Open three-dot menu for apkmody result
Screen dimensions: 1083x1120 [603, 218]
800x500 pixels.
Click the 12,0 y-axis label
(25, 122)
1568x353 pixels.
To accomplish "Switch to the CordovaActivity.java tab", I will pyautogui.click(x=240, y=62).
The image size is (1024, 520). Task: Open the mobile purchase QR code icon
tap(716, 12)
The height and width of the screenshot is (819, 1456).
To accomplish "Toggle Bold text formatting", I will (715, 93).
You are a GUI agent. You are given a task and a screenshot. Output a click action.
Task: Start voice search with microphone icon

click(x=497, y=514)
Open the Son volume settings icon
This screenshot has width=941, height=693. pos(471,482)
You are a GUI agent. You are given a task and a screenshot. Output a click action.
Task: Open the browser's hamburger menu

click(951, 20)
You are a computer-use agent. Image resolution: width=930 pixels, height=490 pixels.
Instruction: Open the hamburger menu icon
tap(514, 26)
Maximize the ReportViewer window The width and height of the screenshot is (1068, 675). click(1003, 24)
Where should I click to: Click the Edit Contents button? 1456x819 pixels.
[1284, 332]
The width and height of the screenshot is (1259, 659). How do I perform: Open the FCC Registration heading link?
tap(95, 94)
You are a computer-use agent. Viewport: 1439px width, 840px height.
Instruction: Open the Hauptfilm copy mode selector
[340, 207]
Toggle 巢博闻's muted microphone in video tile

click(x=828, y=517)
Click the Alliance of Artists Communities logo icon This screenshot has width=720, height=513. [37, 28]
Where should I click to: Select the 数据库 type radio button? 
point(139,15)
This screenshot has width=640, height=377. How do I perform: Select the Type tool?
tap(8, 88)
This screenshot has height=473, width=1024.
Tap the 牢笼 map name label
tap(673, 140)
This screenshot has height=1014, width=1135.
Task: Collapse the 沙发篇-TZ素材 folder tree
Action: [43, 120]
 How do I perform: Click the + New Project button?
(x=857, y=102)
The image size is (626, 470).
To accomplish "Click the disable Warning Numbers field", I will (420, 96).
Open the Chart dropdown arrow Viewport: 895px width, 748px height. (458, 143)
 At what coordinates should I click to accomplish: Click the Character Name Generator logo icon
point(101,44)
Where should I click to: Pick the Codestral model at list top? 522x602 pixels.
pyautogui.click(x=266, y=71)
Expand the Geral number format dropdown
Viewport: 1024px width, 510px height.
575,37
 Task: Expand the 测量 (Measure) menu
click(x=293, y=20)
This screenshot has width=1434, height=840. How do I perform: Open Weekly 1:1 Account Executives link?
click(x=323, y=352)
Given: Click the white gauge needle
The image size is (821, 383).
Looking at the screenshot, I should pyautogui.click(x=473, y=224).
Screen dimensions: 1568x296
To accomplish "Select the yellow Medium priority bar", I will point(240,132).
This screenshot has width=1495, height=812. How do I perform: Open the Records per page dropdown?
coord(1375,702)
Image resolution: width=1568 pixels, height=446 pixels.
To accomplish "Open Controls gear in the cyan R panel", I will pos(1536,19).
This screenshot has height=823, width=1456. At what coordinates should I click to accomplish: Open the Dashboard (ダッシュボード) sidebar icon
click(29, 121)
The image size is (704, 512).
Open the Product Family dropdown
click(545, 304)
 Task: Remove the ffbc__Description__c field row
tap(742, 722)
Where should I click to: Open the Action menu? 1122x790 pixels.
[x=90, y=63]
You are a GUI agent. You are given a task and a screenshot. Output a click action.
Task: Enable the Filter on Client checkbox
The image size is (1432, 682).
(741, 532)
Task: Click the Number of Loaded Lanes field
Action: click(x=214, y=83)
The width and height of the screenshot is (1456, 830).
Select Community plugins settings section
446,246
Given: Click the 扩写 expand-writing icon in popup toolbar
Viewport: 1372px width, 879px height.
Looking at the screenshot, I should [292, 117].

- - - - - - -

SHORT EXERCISE => Rewrite all the items with "hamburger menu" swapped for "navigation menu" wherever it occurs, leaving everything else unchanged.

RESPONSE =>
Open three-dot menu for apkmody result
Screen dimensions: 1083x1120 [603, 218]
800x500 pixels.
Click the 12,0 y-axis label
(25, 122)
1568x353 pixels.
To accomplish "Switch to the CordovaActivity.java tab", I will pyautogui.click(x=240, y=62).
The image size is (1024, 520). Task: Open the mobile purchase QR code icon
tap(716, 12)
The height and width of the screenshot is (819, 1456).
To accomplish "Toggle Bold text formatting", I will (715, 93).
You are a GUI agent. You are given a task and a screenshot. Output a click action.
Task: Start voice search with microphone icon

click(x=497, y=514)
Open the Son volume settings icon
This screenshot has width=941, height=693. pos(471,482)
You are a GUI agent. You are given a task and a screenshot. Output a click action.
Task: Open the browser's navigation menu

click(951, 20)
You are a computer-use agent. Image resolution: width=930 pixels, height=490 pixels.
Instruction: Open the navigation menu icon
tap(514, 26)
Maximize the ReportViewer window The width and height of the screenshot is (1068, 675). click(1003, 24)
Where should I click to: Click the Edit Contents button? 1456x819 pixels.
[1284, 332]
The width and height of the screenshot is (1259, 659). How do I perform: Open the FCC Registration heading link?
tap(95, 94)
You are a computer-use agent. Viewport: 1439px width, 840px height.
Instruction: Open the Hauptfilm copy mode selector
[340, 207]
Toggle 巢博闻's muted microphone in video tile

click(x=828, y=517)
Click the Alliance of Artists Communities logo icon This screenshot has width=720, height=513. [37, 28]
Where should I click to: Select the 数据库 type radio button? 
point(139,15)
This screenshot has width=640, height=377. How do I perform: Select the Type tool?
tap(8, 88)
This screenshot has height=473, width=1024.
Tap the 牢笼 map name label
tap(673, 140)
This screenshot has height=1014, width=1135.
Task: Collapse the 沙发篇-TZ素材 folder tree
Action: [43, 120]
 How do I perform: Click the + New Project button?
(x=857, y=102)
The image size is (626, 470).
To accomplish "Click the disable Warning Numbers field", I will (420, 96).
Open the Chart dropdown arrow Viewport: 895px width, 748px height. (458, 143)
 At what coordinates should I click to accomplish: Click the Character Name Generator logo icon
point(101,44)
Where should I click to: Pick the Codestral model at list top? 522x602 pixels.
pyautogui.click(x=266, y=71)
Expand the Geral number format dropdown
Viewport: 1024px width, 510px height.
575,37
 Task: Expand the 测量 (Measure) menu
click(x=293, y=20)
This screenshot has width=1434, height=840. How do I perform: Open Weekly 1:1 Account Executives link?
click(x=323, y=352)
Given: Click the white gauge needle
The image size is (821, 383).
Looking at the screenshot, I should pyautogui.click(x=473, y=224).
Screen dimensions: 1568x296
To accomplish "Select the yellow Medium priority bar", I will point(240,132).
This screenshot has width=1495, height=812. How do I perform: Open the Records per page dropdown?
coord(1375,702)
Image resolution: width=1568 pixels, height=446 pixels.
To accomplish "Open Controls gear in the cyan R panel", I will pos(1536,19).
This screenshot has height=823, width=1456. At what coordinates should I click to accomplish: Open the Dashboard (ダッシュボード) sidebar icon
click(29, 121)
The image size is (704, 512).
Open the Product Family dropdown
click(545, 304)
 Task: Remove the ffbc__Description__c field row
tap(742, 722)
Where should I click to: Open the Action menu? 1122x790 pixels.
[x=90, y=63]
You are a GUI agent. You are given a task and a screenshot. Output a click action.
Task: Enable the Filter on Client checkbox
The image size is (1432, 682).
(741, 532)
Task: Click the Number of Loaded Lanes field
Action: click(x=214, y=83)
The width and height of the screenshot is (1456, 830).
Select Community plugins settings section
446,246
Given: Click the 扩写 expand-writing icon in popup toolbar
Viewport: 1372px width, 879px height.
Looking at the screenshot, I should [292, 117].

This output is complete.